◆ Assigned task: This task calls for printing every entry exactly.

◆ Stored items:
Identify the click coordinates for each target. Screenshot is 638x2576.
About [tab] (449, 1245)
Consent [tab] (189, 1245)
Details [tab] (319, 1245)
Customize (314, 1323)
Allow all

◆ Solved problem:
Identify the click coordinates for each target. Screenshot is 638x2576.
About [tab] (449, 1245)
Consent [tab] (189, 1245)
Details [tab] (319, 1245)
Customize (314, 1323)
Allow all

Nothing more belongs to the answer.